Product Information:-

  • Journals
  • Books
  • Case Studies
  • Regional information

Managing a student research project

Options:     Print Version - Managing a student research project, part 5 Print view

Gathering data to an adequate standard

It is important that the researcher demonstrates that the data were properly collected. Ideally this means that others working at the same level would have been able to arrive at the same readings or observations. Where primary data are concerned this is usually not feasible. Instead, researchers must settle for following a procedure that will be adjudged adequate in the light of the level of their research; in particular by the examiners to whom the research report will be sent for assessment. This question is taken up later in the broader context of the assessment of the research report. The following checklist of points can be used to secure adequate data gathering standards for both secondary and primary data.
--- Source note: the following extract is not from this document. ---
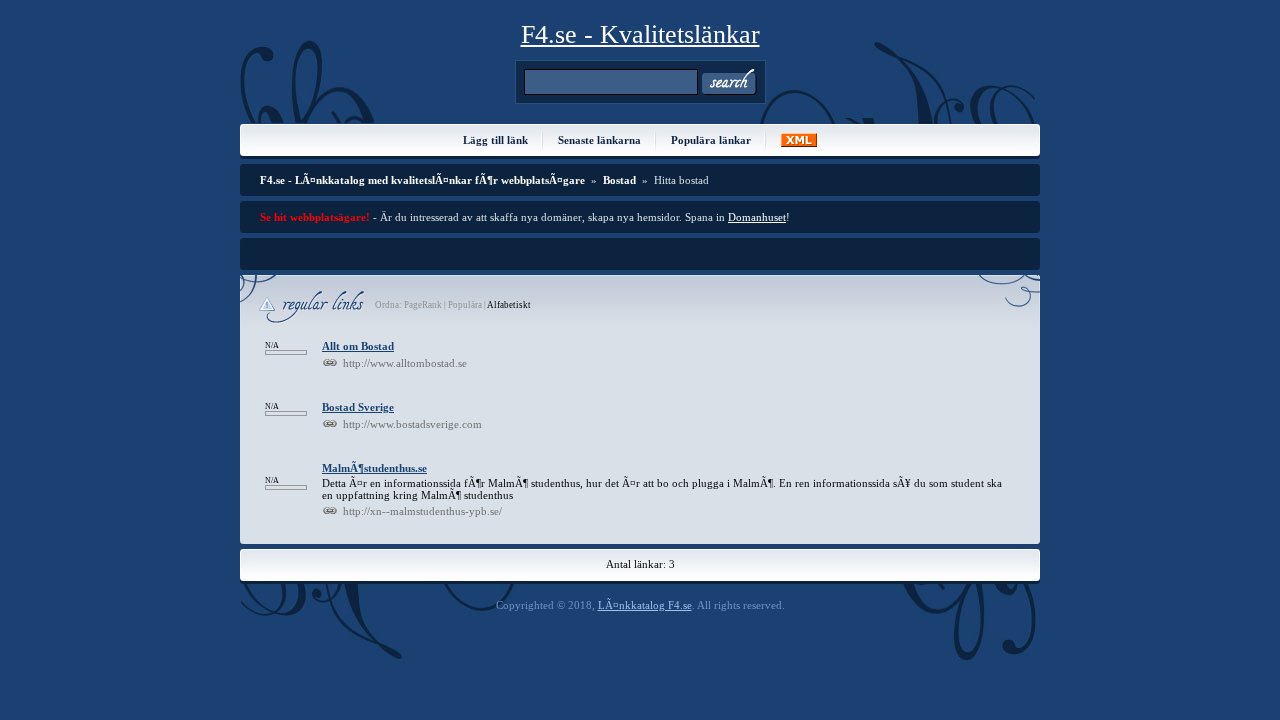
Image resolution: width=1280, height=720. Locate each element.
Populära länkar (711, 140)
These are that:

  1. The data actually measure what they purport to measure.
  2. Proper attention was paid to measurement error and the reduction of its effects.
  3. A suitable sample was used; in particular that:
    it provided a basis for generalization; and
    that it was large enough for the effects of interest to be detected.
  4. Data were properly recorded; in particular that:
    the conditions under which the data were gathered were properly noted; and
    that suitable data recording methods were used and efforts were made to detect and eliminate errors arising during recording.
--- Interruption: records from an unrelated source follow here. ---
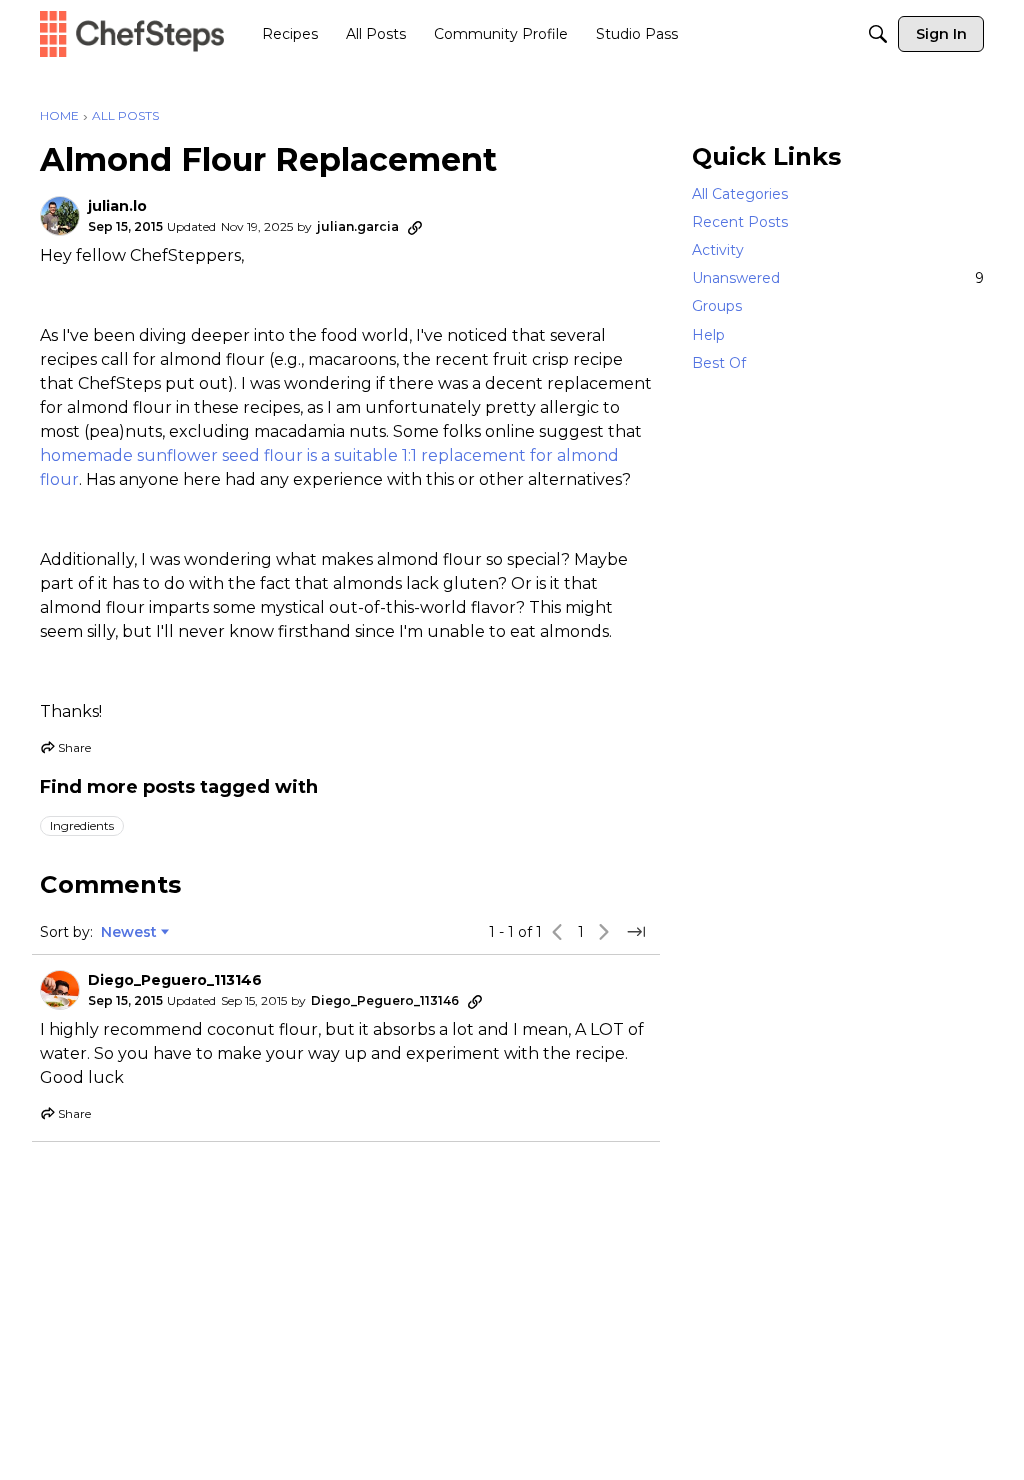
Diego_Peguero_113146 (175, 980)
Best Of (719, 363)
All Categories (740, 194)
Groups (717, 306)
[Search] (878, 34)
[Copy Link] (415, 227)
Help (708, 335)
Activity (718, 250)
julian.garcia (358, 226)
Not all of these points apply in every situation, and the full list is perhaps only appropriate in the situation where data are to be gathered in some systematic way and are of the nominal, ordinal, interval or ratio type. The researcher's own notes, which we view as textual data and an important data source, would probably need to be judged only against standard 4 above. Nonetheless, the list will now be reviewed point by point, with the greatest emphasis being placed on data recording.

Ensuring the data measure what they purport to measure

Very often it is difficult to measure the actual variable of interest and instead surrogate measures may be adopted. This is particularly likely to be a problem in secondary data gathering where the researcher may not know just how the data were derived.

Errors in measurement

Quantitative data are often subject to measurement error and the size of that error may have important implications for both the way the data are used and for the scale of the data gathering effort.

Aside from errors due to malfunction of measuring equipment which are of no interest in this context, error may take the form of bias: as in the under-reporting of small company activities in many official statistics; deliberate or instinctive falsehood, as in many answers to questionnaire surveys; or distortion of one form or another, as in the response of a laboratory amplifier to a high-frequency signal.

The practical implication of all three possibilities is the same: information is lost and the data do not fully represent the phenomenon under study. Though it is often easier for the engineer to overcome such difficulties by employing more sophisticated measuring devices, similar opportunities may well arise in the social sciences.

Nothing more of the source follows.